Исходный текст:
Я могла бы продолжить перечисление двойных значений, оно было бы похоже на энциклопедию западной культуры — хотя не случайность то, что понятие «энциклопедичный» часто употребляется тогда, когда следовало бы выразить многообразие истерических симптомов. Постепенно мне стало ясно, что как раз в этом заслуга истерии: она уточняет двойной смысл понятий.

Часто описываемая «лживость» или «двусмысленность» истерии не в силах повернуть вспять вытеснение реальности абстракцией, но эти качества делают возможным опознание обозначаемых одним и тем же словом вещей, противоположных друг другу на самом деле. Это значит, что истерия, называемая серьезной болезнью иррациональности, передает сознание — форму «сознания», о которой мы сегодня только подозреваем, но не можем ею воспользоваться. Но возможности, предоставляемые истерией, позволяют мне сформулировать тезис, что историю западной культуры можно понимать как историю уничтожения человека как существа, имеющего пол. Но это также значит, что эта западная культура не является «рождением сознания», а скорее его закатом. В этом смысле предмет моих интересов, несмотря на заложенную в его основу «болезнь женственности», не является женской работой. Я не пишу о подавлении женственности или роли женщины как жертвы. Я не занимаюсь даже существующим отношением полов друг к другу. Меня, скорее, занимает вопрос: как возникло это отношение, какие механизмы уничтожили оба существа, имеющие пол, и что привело эти механизмы в действие? Должна признаться, что, проштудировав множество «женских книг» об угнетении женщины, порой испытывала чувство, очень похожее на недомогание, мучившее меня при изучении философов Запада. Это недомогание не в последнюю очередь объясняется основной ошибкой мысли многих «женских книг», делающей большую часть феминисток невольными соучастницами «патриархата», который они же и атакуют. Эту ошибку мысли можно вкратце описать так: в патриархате, как это считается, «мужчина захватил власть» и «поработил женщину». Согласно подобной аргументации, мужчина, благодаря собственным силам, априори обладал возможностью «захватить власть» и «поработить женщину». Но это значило бы также, что он был априори сильнее, поскольку, если ему нужно только решить, что он хочет захватить власть, чтобы поработить других, она уже фактически принадлежит ему. Таким образом, из «патриархата» получилось то, что одновременно подвергает его сомнению, а именно быть зеркальным отражением неравного распределения власти, данной «от природы».

Предоставленный материал:
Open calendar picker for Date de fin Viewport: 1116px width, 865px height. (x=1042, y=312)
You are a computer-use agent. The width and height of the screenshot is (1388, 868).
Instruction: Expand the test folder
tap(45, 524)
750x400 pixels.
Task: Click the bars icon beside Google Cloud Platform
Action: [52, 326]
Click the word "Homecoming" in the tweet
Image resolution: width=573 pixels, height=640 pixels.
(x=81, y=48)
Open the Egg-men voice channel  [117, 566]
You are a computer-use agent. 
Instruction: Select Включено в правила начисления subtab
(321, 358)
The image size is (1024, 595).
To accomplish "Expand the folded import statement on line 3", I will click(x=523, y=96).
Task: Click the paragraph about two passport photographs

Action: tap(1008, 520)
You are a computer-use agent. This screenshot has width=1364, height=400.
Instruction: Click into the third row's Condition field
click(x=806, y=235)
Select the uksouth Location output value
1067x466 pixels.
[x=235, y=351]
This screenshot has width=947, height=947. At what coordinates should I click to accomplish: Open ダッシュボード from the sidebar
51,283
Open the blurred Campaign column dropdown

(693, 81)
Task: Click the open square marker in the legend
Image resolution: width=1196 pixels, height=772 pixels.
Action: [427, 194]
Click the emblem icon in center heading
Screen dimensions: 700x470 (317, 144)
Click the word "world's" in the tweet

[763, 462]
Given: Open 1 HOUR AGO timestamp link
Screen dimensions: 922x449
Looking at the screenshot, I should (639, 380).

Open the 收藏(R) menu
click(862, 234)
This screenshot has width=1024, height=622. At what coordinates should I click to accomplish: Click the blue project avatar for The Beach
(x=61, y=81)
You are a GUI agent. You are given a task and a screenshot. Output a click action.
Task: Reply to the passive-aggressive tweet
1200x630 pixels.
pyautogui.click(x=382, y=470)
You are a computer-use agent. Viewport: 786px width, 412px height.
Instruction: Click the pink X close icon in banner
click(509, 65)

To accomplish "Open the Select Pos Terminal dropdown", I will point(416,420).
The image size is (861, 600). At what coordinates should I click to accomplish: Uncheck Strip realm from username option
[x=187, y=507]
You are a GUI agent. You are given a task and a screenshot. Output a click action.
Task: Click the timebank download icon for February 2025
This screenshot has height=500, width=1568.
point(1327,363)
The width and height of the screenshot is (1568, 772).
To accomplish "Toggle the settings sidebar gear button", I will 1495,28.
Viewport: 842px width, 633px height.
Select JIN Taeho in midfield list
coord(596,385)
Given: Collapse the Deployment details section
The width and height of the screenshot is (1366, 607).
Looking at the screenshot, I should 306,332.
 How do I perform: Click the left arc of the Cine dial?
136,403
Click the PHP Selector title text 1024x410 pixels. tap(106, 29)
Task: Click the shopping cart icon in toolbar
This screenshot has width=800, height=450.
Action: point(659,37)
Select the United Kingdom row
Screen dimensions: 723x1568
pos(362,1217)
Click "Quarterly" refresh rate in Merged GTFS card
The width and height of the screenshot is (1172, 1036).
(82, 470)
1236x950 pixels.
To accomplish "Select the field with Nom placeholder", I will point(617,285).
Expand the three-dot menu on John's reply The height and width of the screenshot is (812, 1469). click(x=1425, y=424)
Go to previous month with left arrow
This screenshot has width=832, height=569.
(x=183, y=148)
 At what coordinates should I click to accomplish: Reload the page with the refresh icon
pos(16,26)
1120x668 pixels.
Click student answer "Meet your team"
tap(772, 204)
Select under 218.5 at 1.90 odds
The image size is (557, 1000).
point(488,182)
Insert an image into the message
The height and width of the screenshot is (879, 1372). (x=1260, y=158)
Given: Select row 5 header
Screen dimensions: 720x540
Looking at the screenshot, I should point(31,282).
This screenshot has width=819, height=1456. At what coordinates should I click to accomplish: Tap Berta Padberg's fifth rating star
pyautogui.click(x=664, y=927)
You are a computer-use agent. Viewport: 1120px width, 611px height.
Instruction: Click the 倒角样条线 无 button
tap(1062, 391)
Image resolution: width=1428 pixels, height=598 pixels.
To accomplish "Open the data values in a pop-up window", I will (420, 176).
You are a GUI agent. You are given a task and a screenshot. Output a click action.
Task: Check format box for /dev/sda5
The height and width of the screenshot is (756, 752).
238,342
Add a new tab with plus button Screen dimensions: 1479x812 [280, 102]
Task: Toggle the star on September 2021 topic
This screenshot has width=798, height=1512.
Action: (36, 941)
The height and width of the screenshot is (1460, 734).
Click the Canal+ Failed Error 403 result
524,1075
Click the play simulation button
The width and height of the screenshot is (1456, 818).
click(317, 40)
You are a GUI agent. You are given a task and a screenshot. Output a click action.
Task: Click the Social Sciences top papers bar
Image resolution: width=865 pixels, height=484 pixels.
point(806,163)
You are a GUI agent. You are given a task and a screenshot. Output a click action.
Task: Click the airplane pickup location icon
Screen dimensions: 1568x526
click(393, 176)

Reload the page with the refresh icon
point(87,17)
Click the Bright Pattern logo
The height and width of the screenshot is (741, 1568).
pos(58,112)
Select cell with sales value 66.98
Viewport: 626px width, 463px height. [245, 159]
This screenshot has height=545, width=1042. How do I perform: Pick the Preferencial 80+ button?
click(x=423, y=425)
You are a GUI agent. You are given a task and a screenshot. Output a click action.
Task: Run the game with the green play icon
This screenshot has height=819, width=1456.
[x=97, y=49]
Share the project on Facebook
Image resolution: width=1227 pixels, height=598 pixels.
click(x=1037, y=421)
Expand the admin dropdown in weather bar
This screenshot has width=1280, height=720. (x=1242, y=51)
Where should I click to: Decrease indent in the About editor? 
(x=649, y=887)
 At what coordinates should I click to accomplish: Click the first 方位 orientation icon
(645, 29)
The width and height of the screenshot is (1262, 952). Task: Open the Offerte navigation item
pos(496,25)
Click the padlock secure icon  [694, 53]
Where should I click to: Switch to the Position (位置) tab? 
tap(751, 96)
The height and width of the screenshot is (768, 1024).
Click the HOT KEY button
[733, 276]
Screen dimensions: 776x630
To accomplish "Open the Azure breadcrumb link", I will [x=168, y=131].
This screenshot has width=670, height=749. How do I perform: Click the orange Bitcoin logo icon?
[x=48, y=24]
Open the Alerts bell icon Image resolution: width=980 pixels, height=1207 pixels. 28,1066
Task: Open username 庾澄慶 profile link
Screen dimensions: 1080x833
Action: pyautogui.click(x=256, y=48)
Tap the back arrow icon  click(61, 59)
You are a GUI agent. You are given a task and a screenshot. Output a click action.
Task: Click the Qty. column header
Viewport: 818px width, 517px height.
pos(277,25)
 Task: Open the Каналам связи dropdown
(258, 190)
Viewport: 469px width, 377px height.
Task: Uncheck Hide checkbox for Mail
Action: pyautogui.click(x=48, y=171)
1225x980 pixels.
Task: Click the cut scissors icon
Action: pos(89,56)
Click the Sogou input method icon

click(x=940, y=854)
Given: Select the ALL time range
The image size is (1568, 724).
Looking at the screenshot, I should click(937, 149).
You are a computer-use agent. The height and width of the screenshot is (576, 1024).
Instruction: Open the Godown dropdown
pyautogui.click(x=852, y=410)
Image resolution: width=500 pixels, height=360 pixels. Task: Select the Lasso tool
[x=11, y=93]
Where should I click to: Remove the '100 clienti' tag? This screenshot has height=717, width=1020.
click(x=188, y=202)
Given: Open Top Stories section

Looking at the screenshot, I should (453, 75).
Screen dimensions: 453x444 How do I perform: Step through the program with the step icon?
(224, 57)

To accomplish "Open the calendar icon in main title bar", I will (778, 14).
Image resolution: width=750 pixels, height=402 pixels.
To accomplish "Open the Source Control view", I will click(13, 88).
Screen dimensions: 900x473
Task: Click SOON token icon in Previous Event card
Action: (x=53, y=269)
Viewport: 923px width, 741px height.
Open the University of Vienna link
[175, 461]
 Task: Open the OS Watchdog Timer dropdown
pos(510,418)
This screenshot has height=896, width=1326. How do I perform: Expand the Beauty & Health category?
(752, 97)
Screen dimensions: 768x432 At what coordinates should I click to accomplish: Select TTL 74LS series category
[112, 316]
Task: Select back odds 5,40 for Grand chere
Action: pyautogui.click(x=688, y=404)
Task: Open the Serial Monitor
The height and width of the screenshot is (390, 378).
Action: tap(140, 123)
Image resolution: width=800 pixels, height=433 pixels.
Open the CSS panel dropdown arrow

Задание 1: Как, согласно исходному тексту, можно понимать историю западной культуры?
Задание 2:
Определите, соответствуют ли исходному тексту утверждения ниже. Для каждого дайте ответ «да» или «нет» и приведите дословную цитату, на которой он основан.
(a) Автор пишет о подавлении женственности и роли женщины как жертвы.
(b) Западная культура названа скорее закатом сознания, чем его рождением.
(c) Основная ошибка мысли многих «женских книг» делает большую часть феминисток невольными соучастницами «патриархата».
Задание 3: Допишите продолжение исходного текста об истерии и западной культуре, начиная после его последнего предложения.

Ответ 1: Как историю уничтожения человека как существа, имеющего пол.

Ответ 2:
(a) Нет: «Я не пишу о подавлении женственности или роли женщины как жертвы».
(b) Да: «эта западная культура не является «рождением сознания», а скорее его закатом».
(c) Да: «основной ошибкой мысли многих «женских книг», делающей большую часть феминисток невольными соучастницами «патриархата»».

Ответ 3:
Меня интересует следующий вопрос — существовала ли сила, которая запустила в движение динамику, стоявшую вне свободы воли мужчины (и, конечно же, женщины), заставившая его «перенять власть»? Ответ на этот вопрос сегодня для меня звучит: да. Мужчина — не меньше, чем женщина, — марионетка развития, порабощающего их обоих, — развития, при котором уничтожалось существо, имеющее пол. Мужчина даже больше, чем женщина, был пассивной марионеткой этого развития. Так как, казалось бы, ему было обещано «владычество» — лишь позже он узнал цену, которую нужно за это заплатить: цену себе как существу, имеющему пол. И он лишь едва сопротивлялся силе, которая им двигала. Женщина же, напротив, несмотря на то, что при дележе ей досталась менее завидная роль, сумела развить механизмы сопротивления: такие как истерия, заставляющая марионетку иногда плясать иначе, чем задумал великий кукловод. Под этим «великим кукловодом» не имеется в виду никакая сверхъестественная сила, а лишь самовластие или историческая динамика, хотя и берущая начало в человеческом изобретении, а именно в письменности, но подчиняющая, со своей стороны, человека созданным им самим условиям и законам. Среда ее обитания — это не некая потусторонность, а человеческий дух.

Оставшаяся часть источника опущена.